Collected data
== Segment start ==
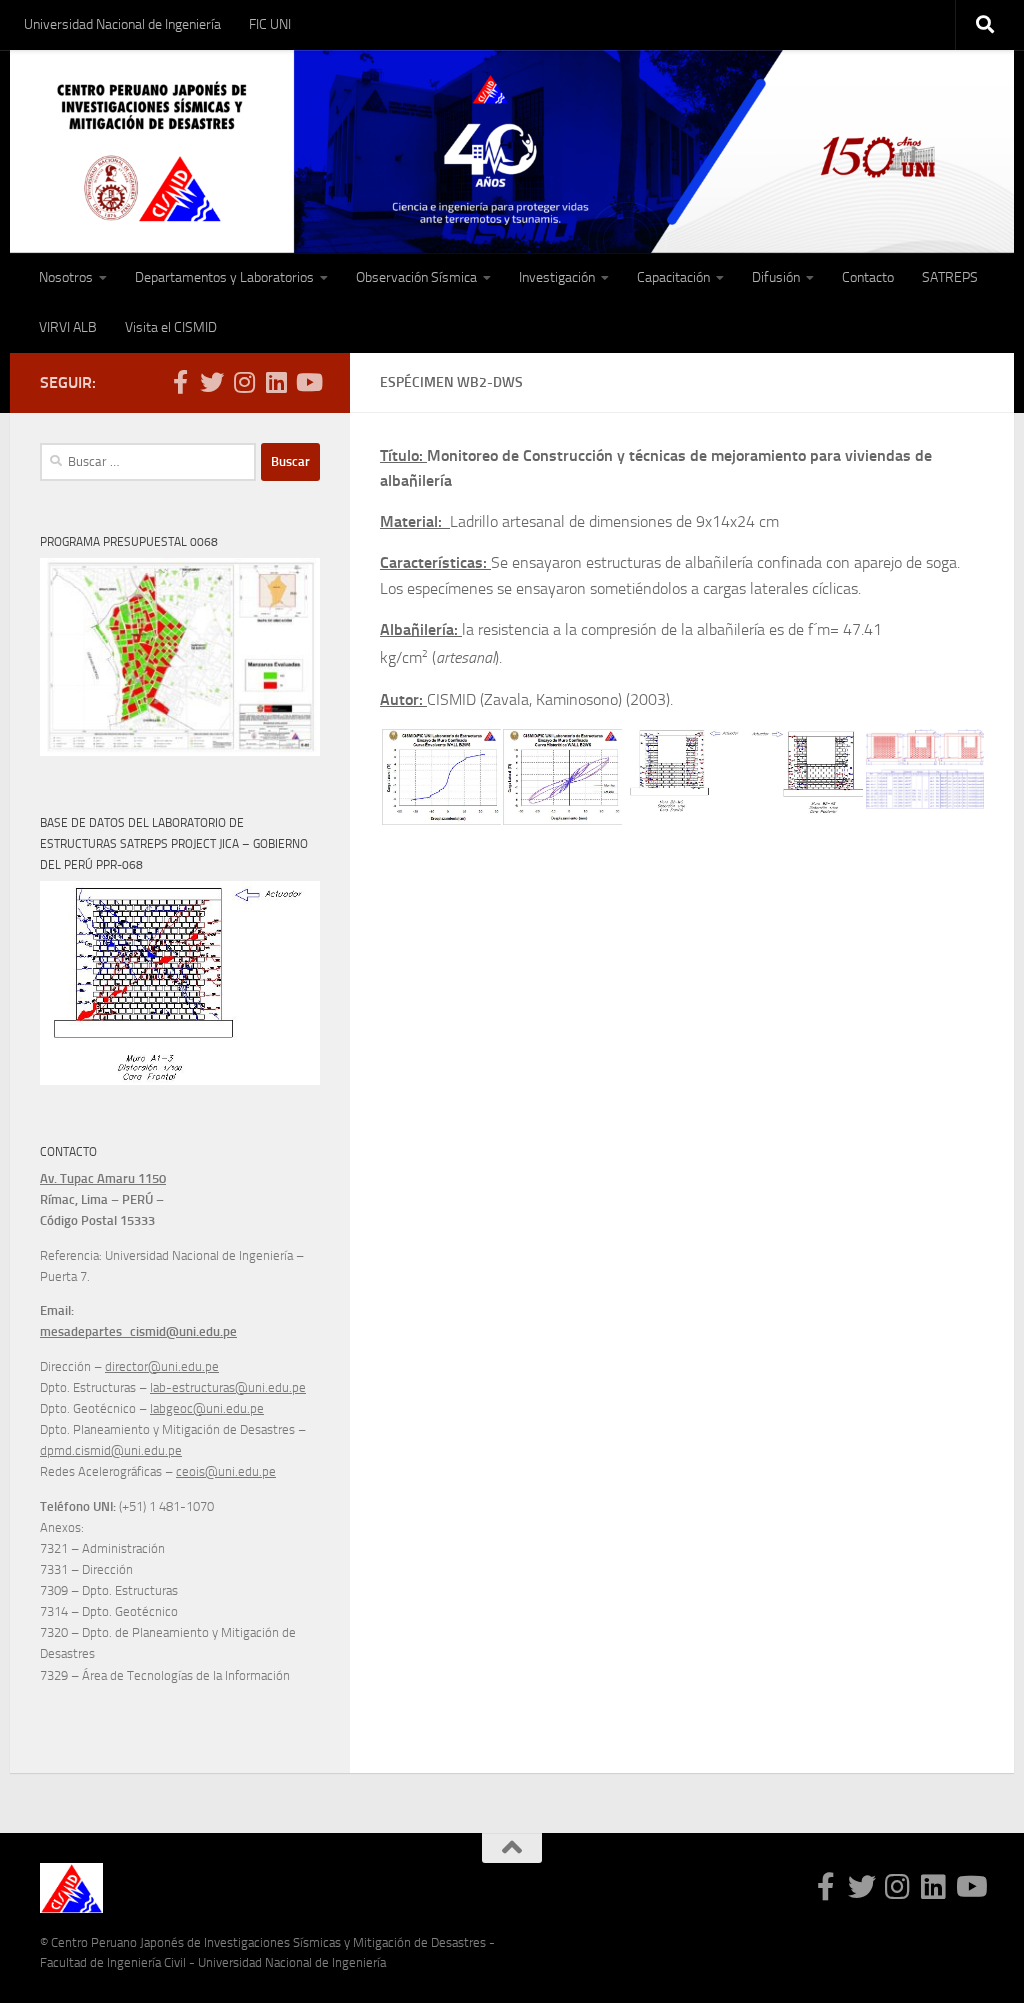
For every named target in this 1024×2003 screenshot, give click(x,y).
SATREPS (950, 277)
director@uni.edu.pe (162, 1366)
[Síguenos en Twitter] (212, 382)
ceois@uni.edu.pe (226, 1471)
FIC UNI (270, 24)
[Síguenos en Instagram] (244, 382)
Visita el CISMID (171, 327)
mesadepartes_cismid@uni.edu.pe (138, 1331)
== Segment end ==
Once you find the string "Síguenos" in a line of the records, copy that line.

[Síguenos en Twitter] (212, 382)
[Síguenos en Instagram] (244, 382)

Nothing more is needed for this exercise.